Она умела смотреть «поверх барьера»! У нее не было той узости взглядов, которая так свойственна большинству и особенно политикам — смотреть на все только с точки зрения своих собственных убеждений. Для нее была важна, прежде всего, личность — человек.

Она хорошо знала о симпатиях Сергея Яковлевича к Советскому Союзу. Она писала, говорила о том, что он видит там только то, что хочет видеть, а не то, что есть на самом деле. Она пыталась переубедить его и не могла… Он все больше и больше увлекается идеями коммунизма. Что ж, и великий Пикассо становится членом Коммунистической партии! «Призрак коммунизма бродит по Европе…» К нам, в Советский Союз, приезжают: Барбюс, Мальро, Ромен Роллан, Бернард Шоу, Фейхтвангер, и в общем-то одобрительно относятся, с некоторыми «но», к тому эксперименту, который проделывает над нами история. А мы сами?! Кто-то сказал: человек осужден на обман…

Марина Ивановна, должно быть, давно уже привыкла к тому, что Сергей Яковлевич все время ввязывался в политические споры и драки. Еще со времен Евразийства, с двадцатых годов, когда его столько ругали за его «большевизм», за симпатию к Советскому Союзу, за то, что в журнале «Версты» он печатал советских писателей: Бабеля, Есенина, Артема Веселого. А теперь он с головой ушел в работу в «Союзе возвращения на родину». Союз содействовал тем, кто хотел вернуться в Россию, помогал оформлять документы в посольстве. Вел просветительскую работу, знакомил с жизнью в Советской России. Там, на rue de Bussie вечерами собирались те, кто решил уже уехать и те, кто раздумывал еще. Читались лекции, устраивались литературные вечера. Там читала стихи и Марина Ивановна. Кажется, крутили советские фильмы. Там даже был организован кружок то ли политграмоты, то ли политэкономии (те, кто приезжал жить в Советский Союз, должны были быть «подкованными»!), его вел бывший полковник царской армии Глиноедский. Он и жил там. Может, их-то и путали, утверждая, что Сергей Яковлевич не живет дома, а живет на rue de Bussie. По описанию внешне они были похожи. Глиноедский геройски погибнет в Испании и его будет хоронить вся Барселона. Эренбург напишет о нем в своих воспоминаниях.

▸ Исходные данные:
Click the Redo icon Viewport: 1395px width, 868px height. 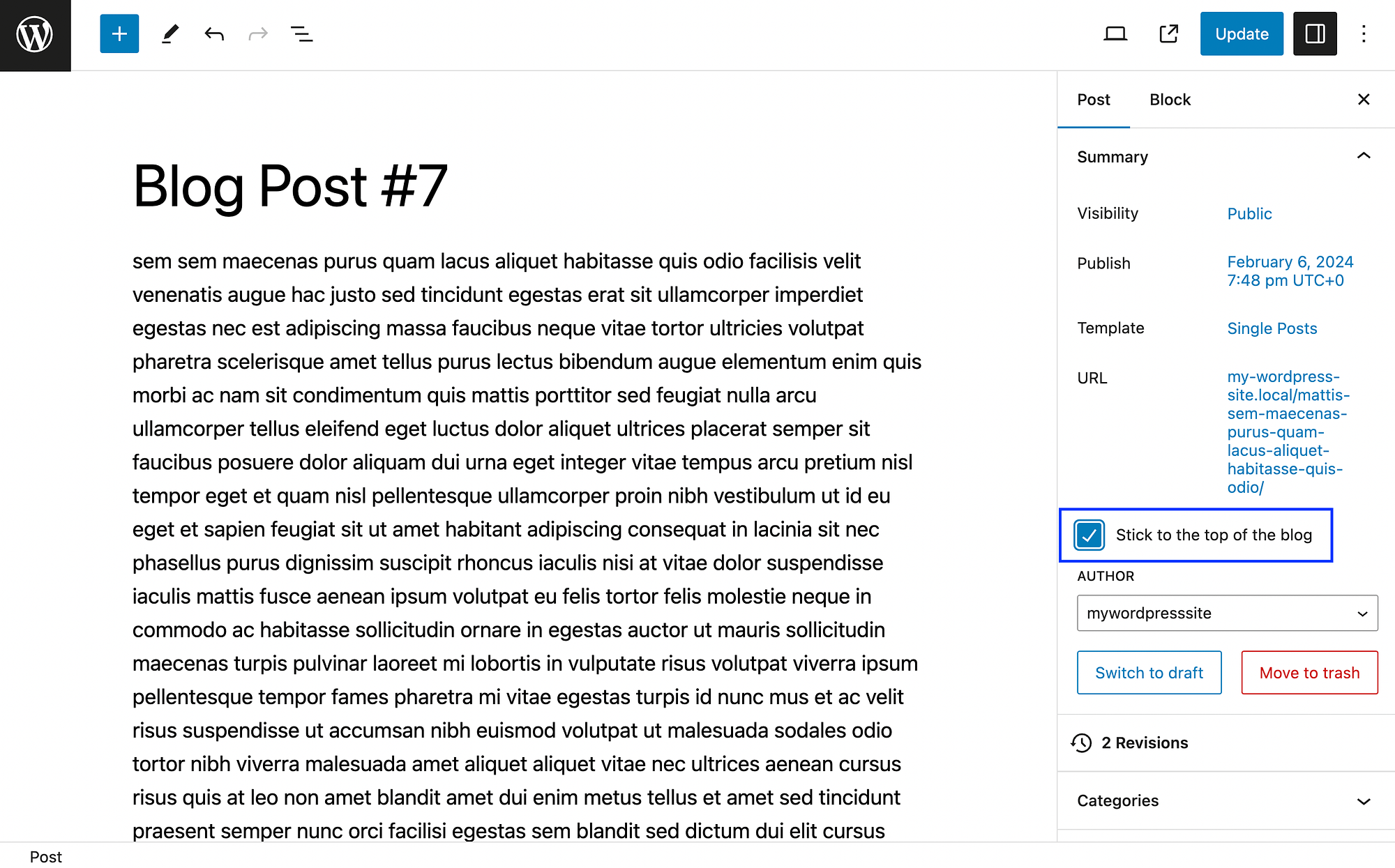pyautogui.click(x=258, y=34)
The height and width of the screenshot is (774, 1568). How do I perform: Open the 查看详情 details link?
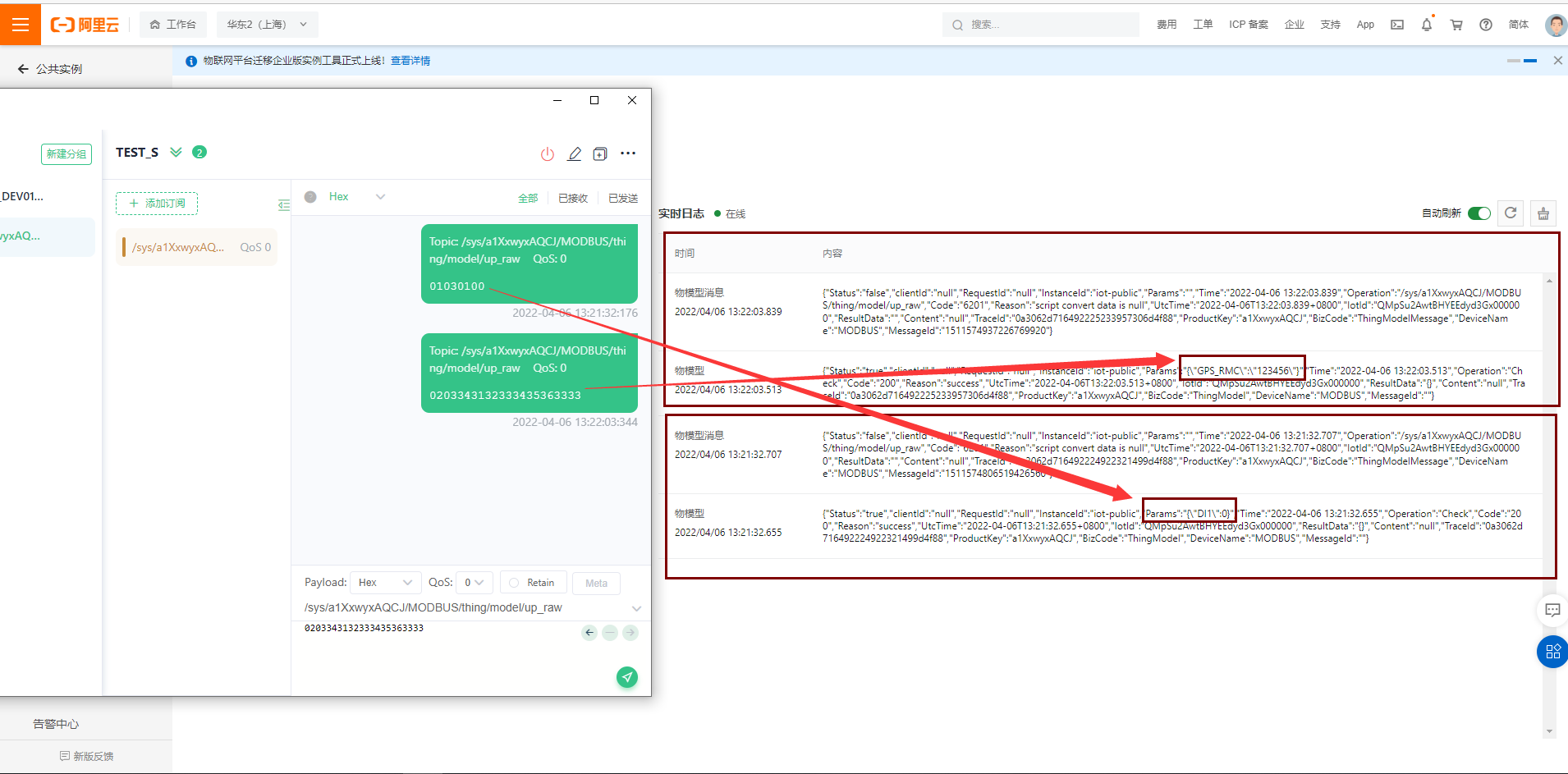click(x=410, y=61)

▸ Цель задания:
Сократите абзац исходного текста, который начинается словами «Марина Ивановна, должно быть», и сохраните его основные факты.

▸ Результат:
Марина Ивановна, вероятно, давно привыкла к тому, что Сергей Яковлевич постоянно участвовал в политических спорах. Ещё в двадцатые годы, во времена Евразийства, его ругали за «большевизм», за симпатию к Советскому Союзу и за то, что в журнале «Версты» он печатал Бабеля, Есенина и Артема Веселого. Теперь он целиком отдался работе в «Союзе возвращения на родину». Союз помогал желающим вернуться в Россию оформить документы в посольстве и рассказывал о жизни в Советской России. На rue de Bussie по вечерам читали лекции и устраивали литературные вечера, где выступала и Марина Ивановна. Там же действовал кружок политграмоты или политэкономии. Его вёл бывший полковник царской армии Глиноедский, который там и жил. Возможно, именно с ним, внешне похожим на Сергея Яковлевича, того и путали, когда говорили, что он живёт не дома, а на rue de Bussie. Глиноедский геройски погибнет в Испании, хоронить его будет вся Барселона, а Эренбург напишет о нём в своих воспоминаниях.